One Spring, my father and I patched up an old yellow raft we'd found. Floating out onto the surface of the frog pond, I looked down and saw thousands of tiny spiders, less dense than water, skating across the surface of the pond. I felt like I was in a Paleolithic scene of some kind, and, trying to divine the bottom of the pond with a long stick, fantasized about stirring a plesiosaurus from its million year hibernation. The frogs creaked and croaked as my old dog appeared and stood at water's edge, her head cocked aside, watching my dad and I navigate the murk.

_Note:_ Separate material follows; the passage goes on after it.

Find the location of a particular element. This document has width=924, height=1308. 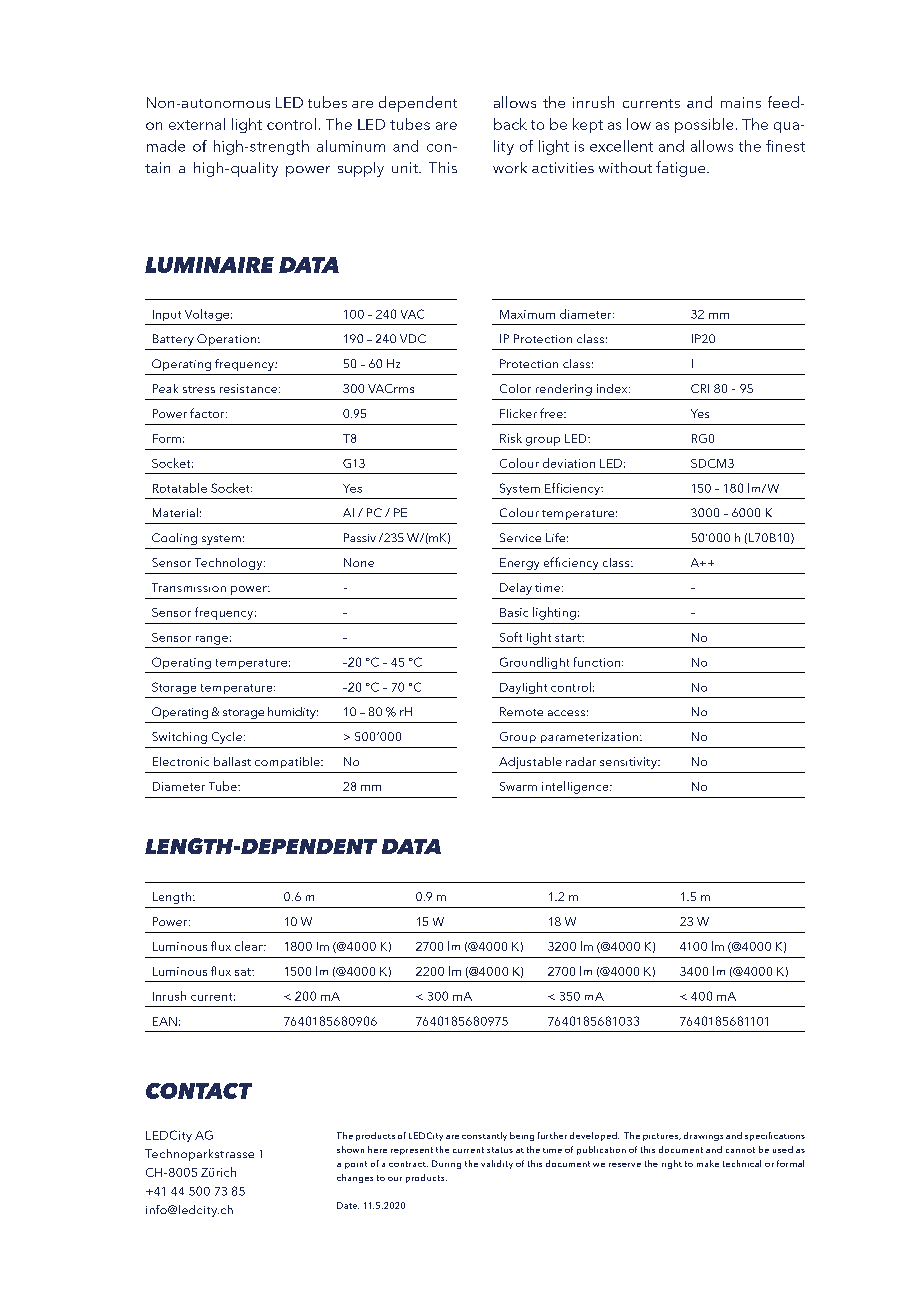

My father is, amongst other things, an excellent mechanic who interacts well with the physicalities of things. He knows a lot. He especially knows a lot about automobiles and tires. The raft we used in the Frog Pond Voyage had had a three foot gash in it, which ran along a seam on the raft's bottom. My dad applied his trade and, in a few minutes, had turned a shredded mass of rubber into a seafaring vessel. "Let's go try it out in the Frog Pond, Dad!" I had said.
When I think back to floating there, in that raft, and in that darkened murk, while the rusting, empty flatcars of the CSX sauntered by overhead, it's easy to see it as some kind of metaphor about the kind of wild spell a father can cast over his boy. The patch that held us up. The boat that took us offshore. What is the density of the action and love that says, "World is good"?